▶ What you are asked to do
Your answer should be the exact lines of the data below from the one containing "Viewport: 1200px width, 640px height." through the one containing "Given: Go to the HotKey tab"; please include nothing else.

*****

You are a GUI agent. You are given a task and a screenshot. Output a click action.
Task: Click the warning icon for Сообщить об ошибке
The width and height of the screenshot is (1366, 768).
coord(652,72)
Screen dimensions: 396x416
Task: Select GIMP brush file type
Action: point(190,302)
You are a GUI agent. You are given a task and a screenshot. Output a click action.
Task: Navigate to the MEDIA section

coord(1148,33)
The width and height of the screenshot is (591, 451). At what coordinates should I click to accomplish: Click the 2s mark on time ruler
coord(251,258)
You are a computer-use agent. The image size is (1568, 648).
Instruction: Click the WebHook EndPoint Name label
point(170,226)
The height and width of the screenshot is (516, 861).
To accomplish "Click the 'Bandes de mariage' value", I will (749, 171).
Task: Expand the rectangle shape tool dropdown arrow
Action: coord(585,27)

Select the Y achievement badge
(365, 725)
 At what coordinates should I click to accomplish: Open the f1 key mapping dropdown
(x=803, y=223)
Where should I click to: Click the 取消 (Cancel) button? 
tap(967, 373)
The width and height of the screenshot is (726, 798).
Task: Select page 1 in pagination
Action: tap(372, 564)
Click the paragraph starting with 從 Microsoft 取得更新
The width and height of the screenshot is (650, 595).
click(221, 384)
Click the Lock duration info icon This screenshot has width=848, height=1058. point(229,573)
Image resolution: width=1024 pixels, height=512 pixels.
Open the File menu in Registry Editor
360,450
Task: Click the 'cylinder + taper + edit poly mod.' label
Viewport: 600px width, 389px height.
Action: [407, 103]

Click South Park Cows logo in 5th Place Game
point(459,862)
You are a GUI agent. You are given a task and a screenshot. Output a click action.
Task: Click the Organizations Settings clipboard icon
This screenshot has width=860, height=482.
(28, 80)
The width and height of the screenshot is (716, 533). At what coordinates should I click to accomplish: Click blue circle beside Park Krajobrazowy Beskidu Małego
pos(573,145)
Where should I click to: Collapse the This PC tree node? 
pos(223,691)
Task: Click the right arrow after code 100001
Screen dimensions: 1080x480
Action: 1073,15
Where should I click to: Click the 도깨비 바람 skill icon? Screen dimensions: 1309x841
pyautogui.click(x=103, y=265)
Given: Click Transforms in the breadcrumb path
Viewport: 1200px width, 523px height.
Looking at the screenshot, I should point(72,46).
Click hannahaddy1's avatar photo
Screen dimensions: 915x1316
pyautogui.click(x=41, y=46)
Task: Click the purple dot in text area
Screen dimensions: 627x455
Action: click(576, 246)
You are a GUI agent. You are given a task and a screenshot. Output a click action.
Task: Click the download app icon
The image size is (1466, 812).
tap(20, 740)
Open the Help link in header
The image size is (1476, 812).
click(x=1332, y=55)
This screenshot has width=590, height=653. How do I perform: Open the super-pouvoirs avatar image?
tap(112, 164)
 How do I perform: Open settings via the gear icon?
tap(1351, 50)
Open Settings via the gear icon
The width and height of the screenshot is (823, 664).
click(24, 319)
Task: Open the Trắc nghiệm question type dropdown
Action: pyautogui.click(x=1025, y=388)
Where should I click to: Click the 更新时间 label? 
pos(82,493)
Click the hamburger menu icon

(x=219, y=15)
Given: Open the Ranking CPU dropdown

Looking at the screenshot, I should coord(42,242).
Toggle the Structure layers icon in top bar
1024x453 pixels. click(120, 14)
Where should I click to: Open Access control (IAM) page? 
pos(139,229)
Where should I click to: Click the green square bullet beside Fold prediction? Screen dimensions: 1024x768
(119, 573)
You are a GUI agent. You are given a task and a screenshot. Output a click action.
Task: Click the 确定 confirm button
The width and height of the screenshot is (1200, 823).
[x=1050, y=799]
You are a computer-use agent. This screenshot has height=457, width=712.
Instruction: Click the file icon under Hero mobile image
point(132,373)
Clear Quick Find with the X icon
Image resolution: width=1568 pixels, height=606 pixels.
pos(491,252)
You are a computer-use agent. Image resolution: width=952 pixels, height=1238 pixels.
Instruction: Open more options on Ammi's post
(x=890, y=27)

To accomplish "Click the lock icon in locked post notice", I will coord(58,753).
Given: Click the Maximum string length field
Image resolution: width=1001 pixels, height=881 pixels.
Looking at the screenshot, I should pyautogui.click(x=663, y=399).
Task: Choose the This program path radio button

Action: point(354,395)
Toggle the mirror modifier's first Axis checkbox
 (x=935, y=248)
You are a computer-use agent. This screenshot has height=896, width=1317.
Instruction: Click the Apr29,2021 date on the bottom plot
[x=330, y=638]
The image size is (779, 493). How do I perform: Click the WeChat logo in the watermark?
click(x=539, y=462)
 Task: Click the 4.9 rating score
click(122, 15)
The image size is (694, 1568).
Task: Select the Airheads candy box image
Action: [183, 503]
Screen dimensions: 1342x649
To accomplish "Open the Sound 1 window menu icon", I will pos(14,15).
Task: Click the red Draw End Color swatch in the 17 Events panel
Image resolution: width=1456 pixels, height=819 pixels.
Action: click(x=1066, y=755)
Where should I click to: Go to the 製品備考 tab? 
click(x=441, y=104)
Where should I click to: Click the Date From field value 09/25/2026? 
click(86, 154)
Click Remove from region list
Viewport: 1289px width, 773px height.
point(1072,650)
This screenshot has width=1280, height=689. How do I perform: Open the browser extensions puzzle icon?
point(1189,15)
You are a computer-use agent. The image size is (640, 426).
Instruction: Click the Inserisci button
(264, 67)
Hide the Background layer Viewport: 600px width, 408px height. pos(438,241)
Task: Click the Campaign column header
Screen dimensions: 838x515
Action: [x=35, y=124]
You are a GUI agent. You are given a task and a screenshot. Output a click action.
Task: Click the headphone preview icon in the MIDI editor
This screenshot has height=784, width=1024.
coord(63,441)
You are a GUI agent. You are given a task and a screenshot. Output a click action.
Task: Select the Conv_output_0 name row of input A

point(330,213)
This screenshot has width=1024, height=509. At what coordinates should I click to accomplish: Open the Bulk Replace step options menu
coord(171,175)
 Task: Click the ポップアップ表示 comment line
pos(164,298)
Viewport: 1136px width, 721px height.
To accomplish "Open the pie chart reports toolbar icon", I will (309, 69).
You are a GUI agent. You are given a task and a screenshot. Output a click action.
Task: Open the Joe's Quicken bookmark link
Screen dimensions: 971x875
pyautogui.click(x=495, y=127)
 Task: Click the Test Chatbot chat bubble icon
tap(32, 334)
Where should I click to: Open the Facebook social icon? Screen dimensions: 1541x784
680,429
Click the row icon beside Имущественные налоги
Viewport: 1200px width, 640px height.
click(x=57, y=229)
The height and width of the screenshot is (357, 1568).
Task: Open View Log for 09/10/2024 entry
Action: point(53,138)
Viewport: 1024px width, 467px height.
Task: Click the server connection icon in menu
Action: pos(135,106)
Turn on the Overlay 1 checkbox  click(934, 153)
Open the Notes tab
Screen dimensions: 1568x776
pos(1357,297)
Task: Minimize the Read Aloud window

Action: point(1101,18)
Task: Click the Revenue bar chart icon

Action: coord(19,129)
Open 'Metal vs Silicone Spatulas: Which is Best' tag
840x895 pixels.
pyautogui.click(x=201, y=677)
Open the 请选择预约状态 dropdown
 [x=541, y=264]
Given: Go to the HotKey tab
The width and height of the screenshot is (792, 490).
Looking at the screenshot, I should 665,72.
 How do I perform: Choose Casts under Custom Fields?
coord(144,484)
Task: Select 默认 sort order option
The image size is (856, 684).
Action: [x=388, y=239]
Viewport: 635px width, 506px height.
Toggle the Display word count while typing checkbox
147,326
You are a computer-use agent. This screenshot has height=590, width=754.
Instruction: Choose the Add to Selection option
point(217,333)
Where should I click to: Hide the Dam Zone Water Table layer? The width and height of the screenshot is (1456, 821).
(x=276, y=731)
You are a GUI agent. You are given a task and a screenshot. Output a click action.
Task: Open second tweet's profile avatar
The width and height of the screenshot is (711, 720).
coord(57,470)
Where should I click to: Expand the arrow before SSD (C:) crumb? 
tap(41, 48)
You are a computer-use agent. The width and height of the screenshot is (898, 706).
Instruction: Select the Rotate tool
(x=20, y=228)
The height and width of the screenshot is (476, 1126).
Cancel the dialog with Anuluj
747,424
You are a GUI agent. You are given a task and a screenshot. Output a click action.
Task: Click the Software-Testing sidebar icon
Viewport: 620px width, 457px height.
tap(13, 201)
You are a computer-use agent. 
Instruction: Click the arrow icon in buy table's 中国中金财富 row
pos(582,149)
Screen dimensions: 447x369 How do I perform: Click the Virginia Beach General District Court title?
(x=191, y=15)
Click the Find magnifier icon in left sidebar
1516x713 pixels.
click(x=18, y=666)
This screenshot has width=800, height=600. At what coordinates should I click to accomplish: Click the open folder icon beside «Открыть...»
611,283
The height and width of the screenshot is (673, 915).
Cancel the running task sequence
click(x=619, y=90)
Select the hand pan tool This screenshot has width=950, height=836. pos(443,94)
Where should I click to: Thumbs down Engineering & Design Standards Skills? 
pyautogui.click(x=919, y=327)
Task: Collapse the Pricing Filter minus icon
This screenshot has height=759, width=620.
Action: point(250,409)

*****

▶ Response for this exercise
Viewport: 1200px width, 640px height.
click(x=57, y=229)
The height and width of the screenshot is (357, 1568).
Task: Open View Log for 09/10/2024 entry
Action: point(53,138)
Viewport: 1024px width, 467px height.
Task: Click the server connection icon in menu
Action: pos(135,106)
Turn on the Overlay 1 checkbox  click(934, 153)
Open the Notes tab
Screen dimensions: 1568x776
pos(1357,297)
Task: Minimize the Read Aloud window

Action: point(1101,18)
Task: Click the Revenue bar chart icon

Action: coord(19,129)
Open 'Metal vs Silicone Spatulas: Which is Best' tag
840x895 pixels.
pyautogui.click(x=201, y=677)
Open the 请选择预约状态 dropdown
 [x=541, y=264]
Given: Go to the HotKey tab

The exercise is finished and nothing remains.